National Science Foundation (DFG) awards grant to Prof. Dr. Ulf-Dietrich Reips: A new three-year collaborative project on “Replicability of Fundamental Results on Spatial-Numerical Associations in Highly Powered Online Experiments (e-SNARC)” was awarded for a collaboration between Prof. Dr. Nuerck (University of Tübingen), Dr. Krzysztof Cipora (Loughborough University, UK) and iScience group.

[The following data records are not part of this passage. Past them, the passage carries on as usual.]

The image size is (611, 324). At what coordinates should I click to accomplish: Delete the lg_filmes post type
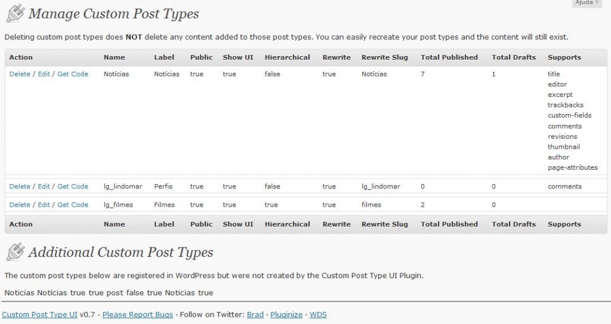[x=20, y=205]
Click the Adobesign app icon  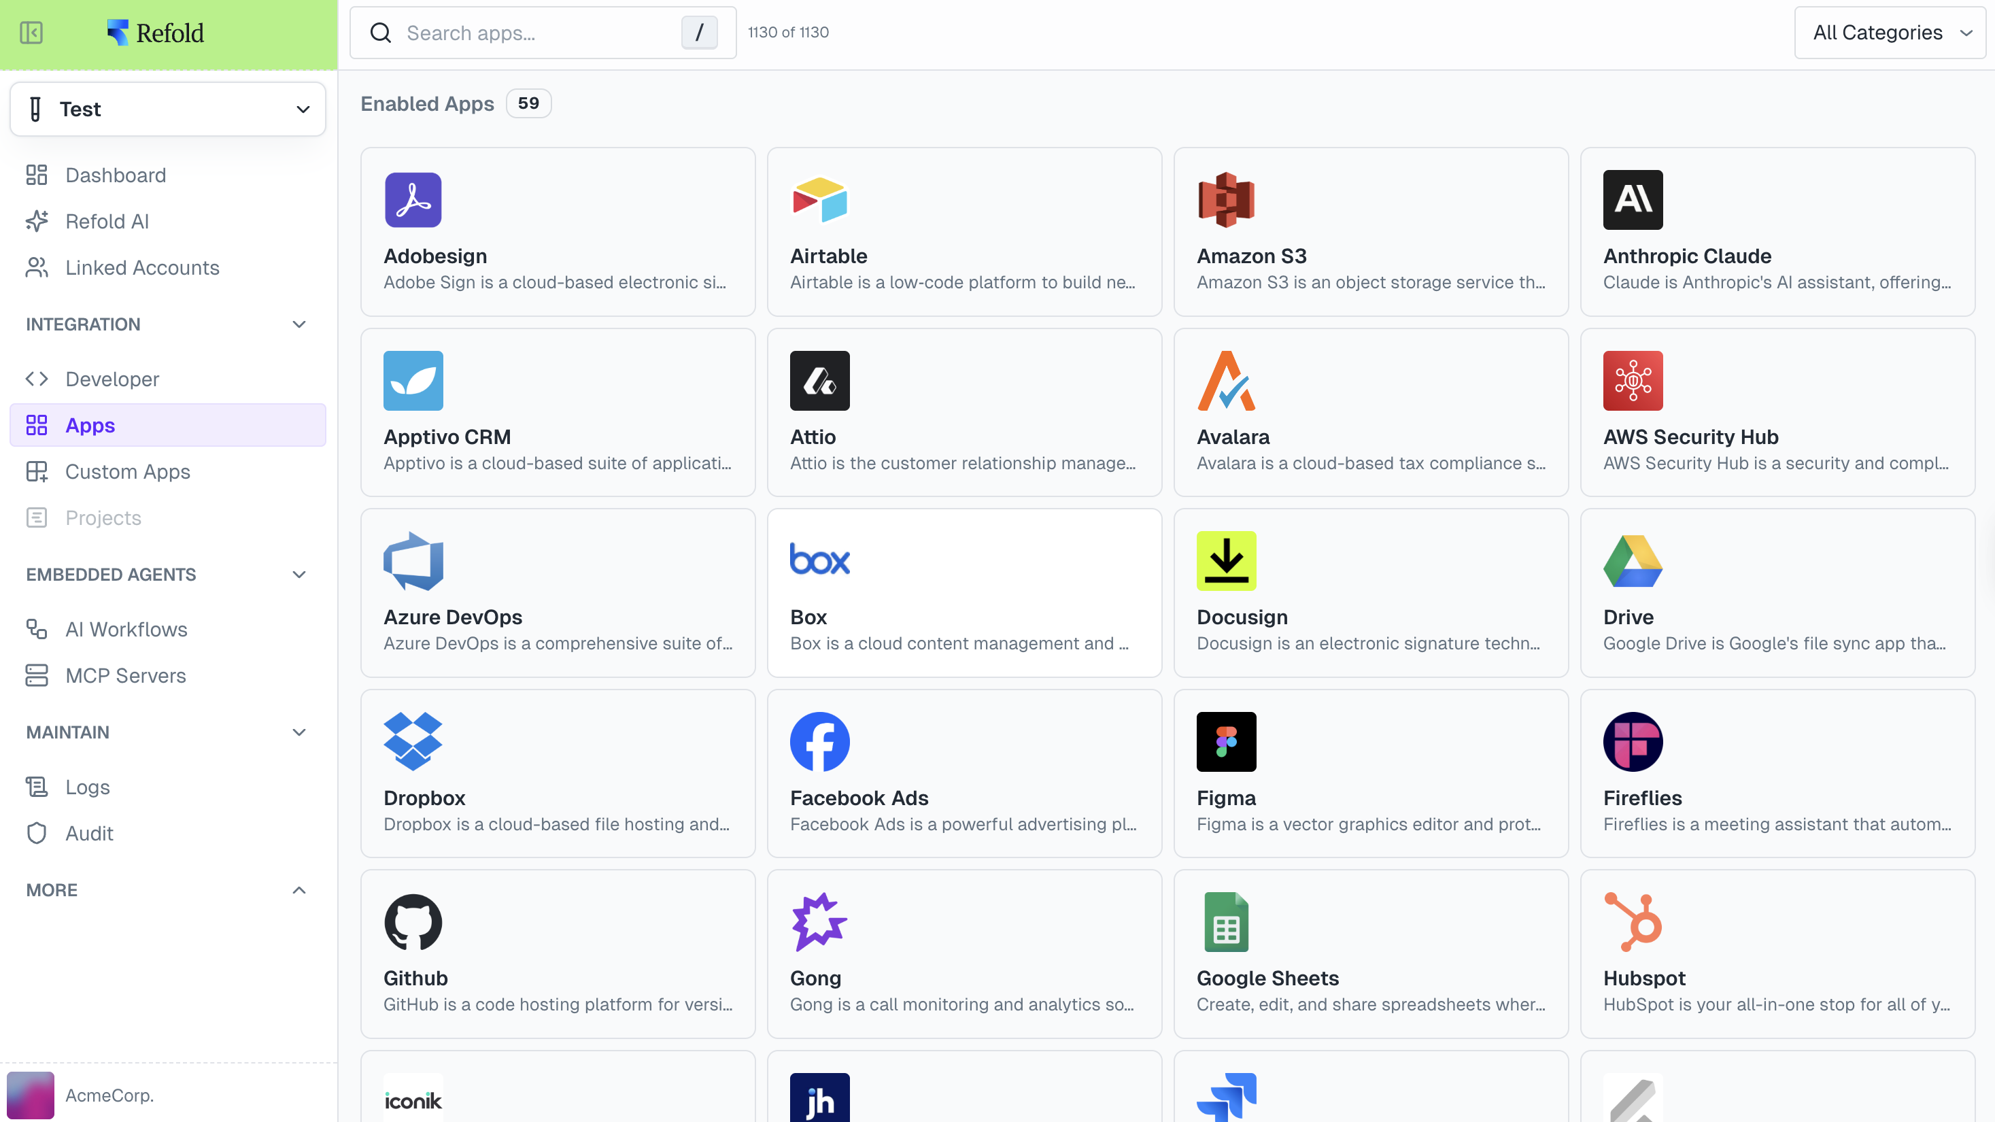point(413,200)
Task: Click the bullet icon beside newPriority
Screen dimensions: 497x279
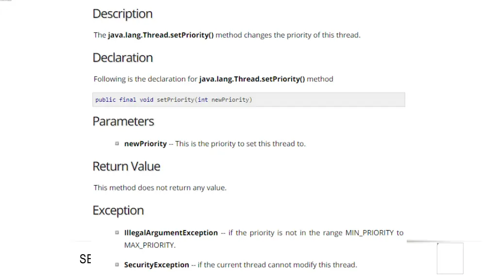Action: click(117, 143)
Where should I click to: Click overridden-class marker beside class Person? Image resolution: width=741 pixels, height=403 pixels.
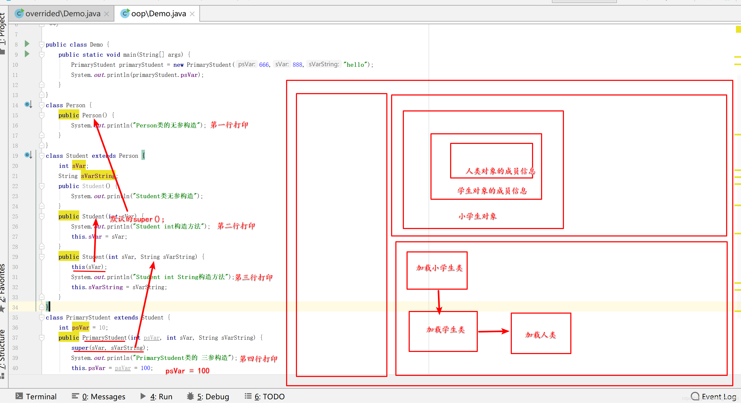click(28, 104)
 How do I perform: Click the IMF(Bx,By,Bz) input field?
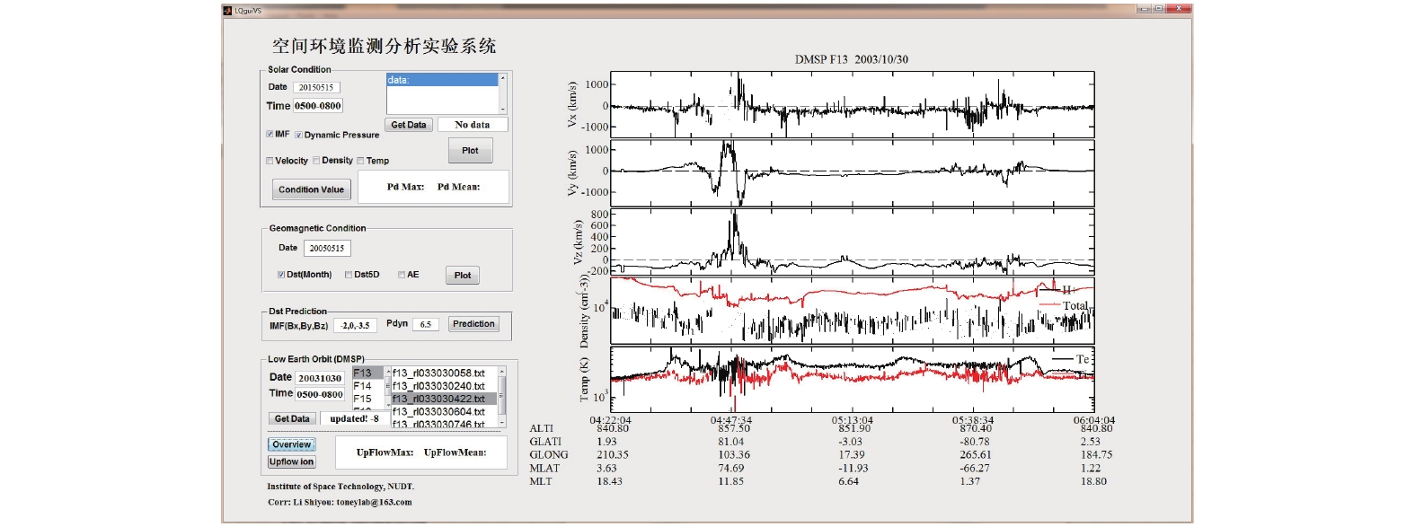355,325
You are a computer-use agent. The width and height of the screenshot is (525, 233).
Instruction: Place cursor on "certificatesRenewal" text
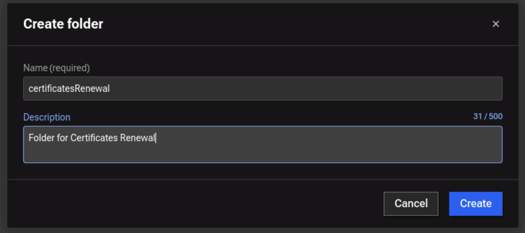point(69,89)
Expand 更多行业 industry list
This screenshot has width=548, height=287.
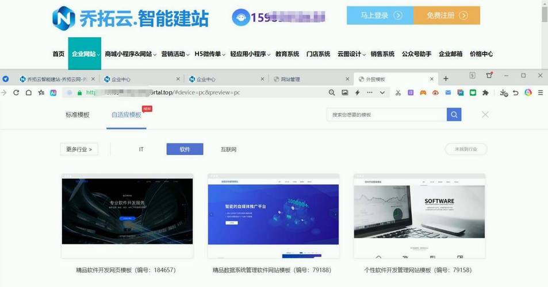(x=79, y=149)
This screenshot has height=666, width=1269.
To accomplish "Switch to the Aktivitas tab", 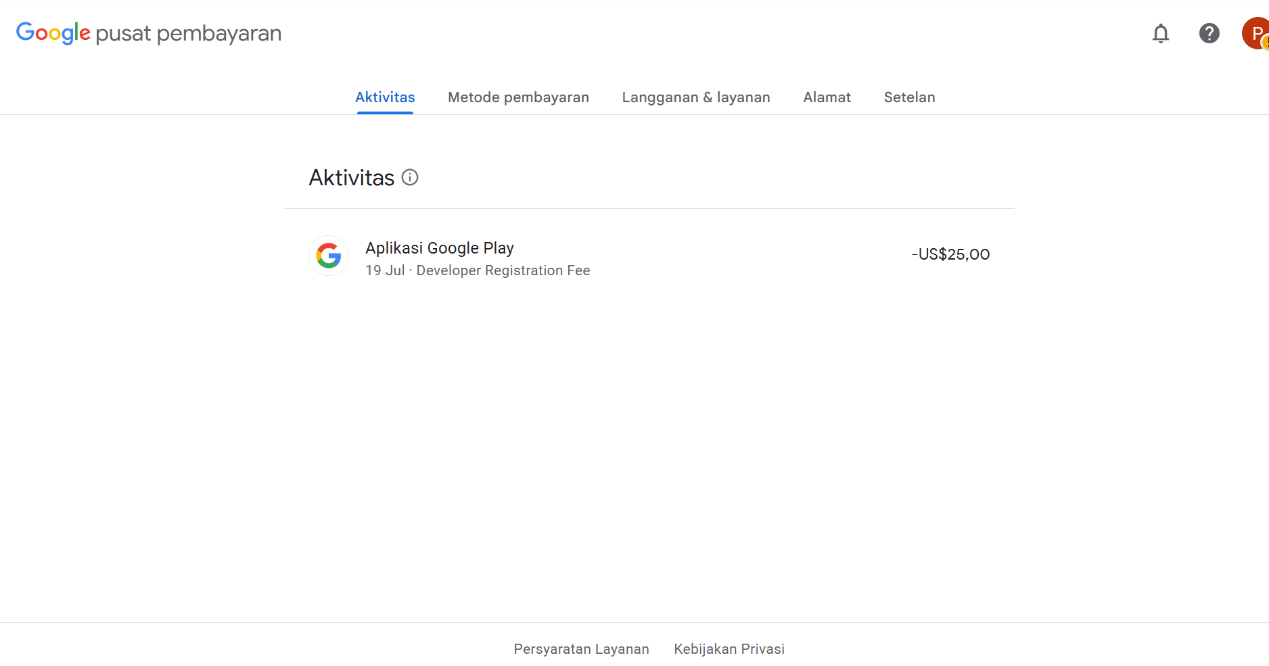I will click(x=385, y=97).
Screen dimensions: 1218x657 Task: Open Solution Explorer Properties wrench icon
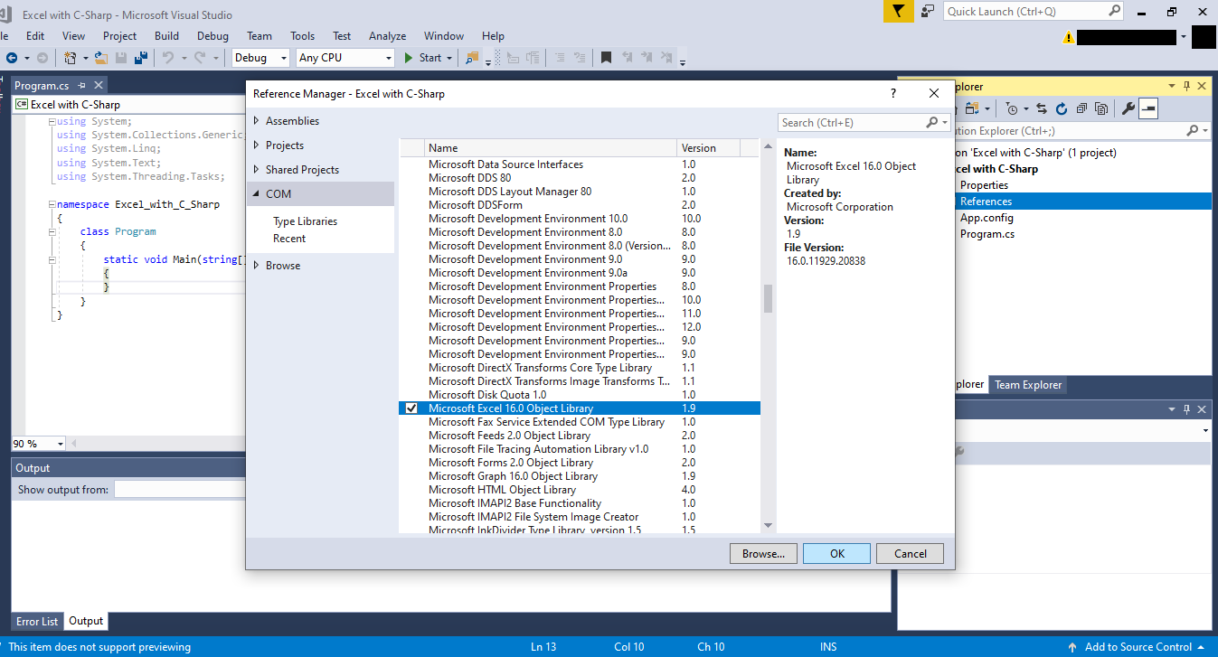pos(1128,108)
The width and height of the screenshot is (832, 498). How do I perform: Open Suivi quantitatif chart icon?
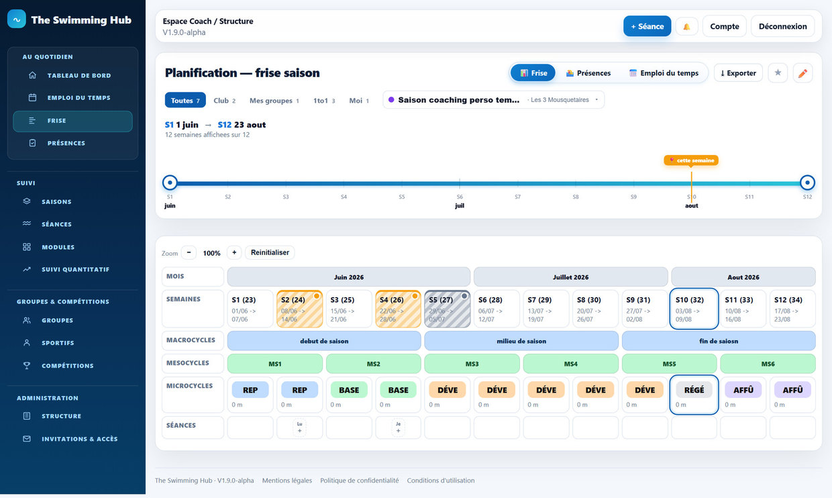pyautogui.click(x=27, y=269)
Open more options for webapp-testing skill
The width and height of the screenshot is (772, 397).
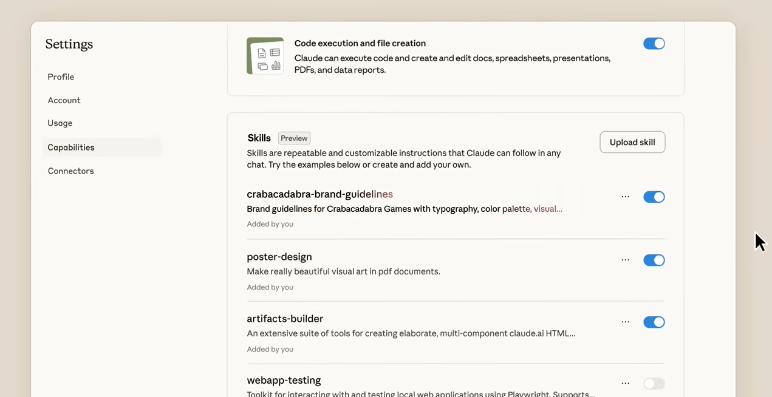click(x=625, y=384)
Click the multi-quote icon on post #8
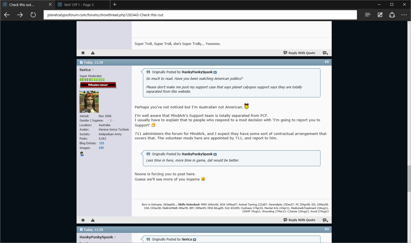 pos(325,220)
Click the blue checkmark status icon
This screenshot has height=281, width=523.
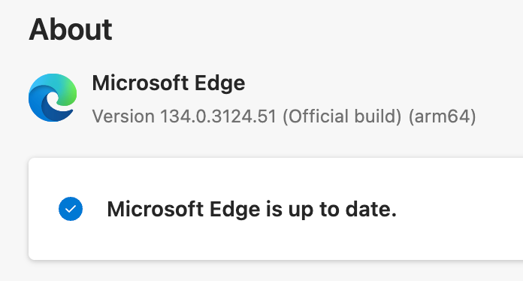pyautogui.click(x=71, y=209)
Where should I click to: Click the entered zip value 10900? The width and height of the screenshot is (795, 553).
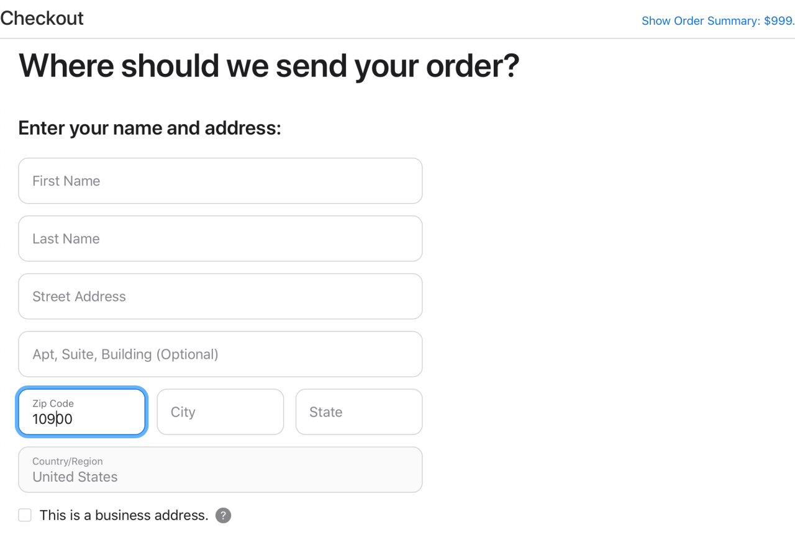coord(53,420)
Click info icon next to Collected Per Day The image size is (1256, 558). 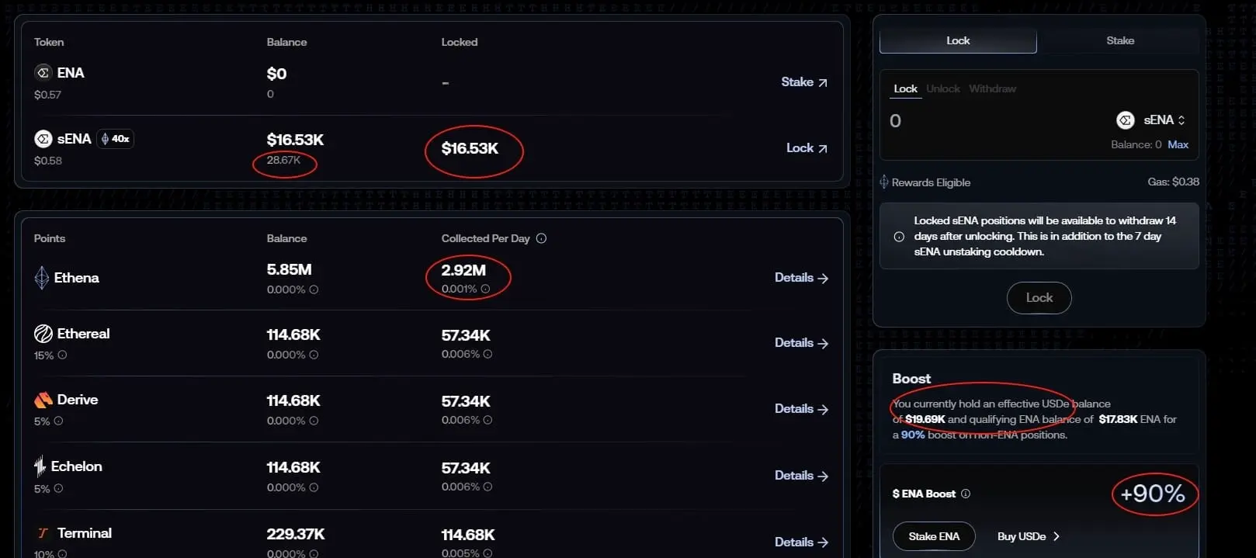tap(541, 238)
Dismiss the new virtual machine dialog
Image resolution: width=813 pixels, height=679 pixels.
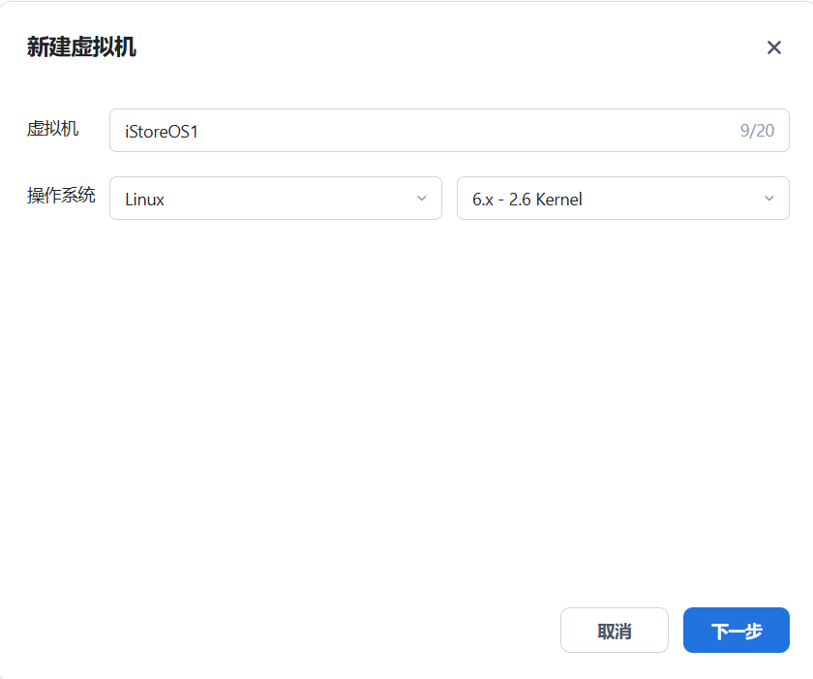(x=614, y=631)
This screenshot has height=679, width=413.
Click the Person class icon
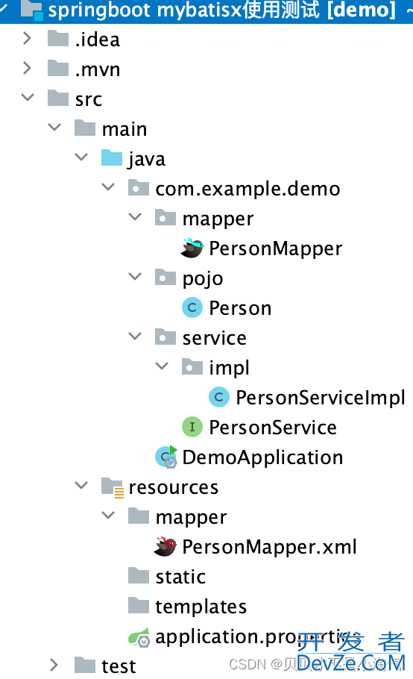[x=192, y=308]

Project summary: Spatial-Numerical Associations (SNAs) play a fundamental role for how humans represent numbers, and how they learn and use mathematics. Among SNAs, the Spatial-Numerical Association of Response Codes (SNARC, i.e., faster responses to small / large magnitude numbers with left / right hand respectively) effect is the hallmark, most thoroughly investigated effect. Nevertheless, despite almost three decades of research, many pivotal questions still remain unresolved. This may be partly due to the fact that several early SNARC results were obtained in small N (and probably underpowered) experiments. Because this limitation holds even for theoretically important and popular foundations of the SNARC effect, our understanding of SNAs considerably lacks in solidity of evidence and makes our common ground for further research shaky. For the presently granted project, we identify 3 fundamental questions about the SNAs and the SNARC effect, which we plan to address in highly powered large-scale online experiments: (1) automaticity – i.e., how much active semantic processing of the numerical stimuli is needed to evoke the spatial association, (2) task (in- )dependence – i.e., whether and how SNAs differ depending on the specific task we use to measure them, and (3) context (in-)dependence – i.e., whether spatial associations depend only on relative or also on absolute numerical magnitudes. For future empirical and theoretical developments it is essential to clarify these fundamental properties of the SNARC effect and provide high-quality empirical evidence, whether and under which circumstances these properties exist or not, and how large and reliable they are.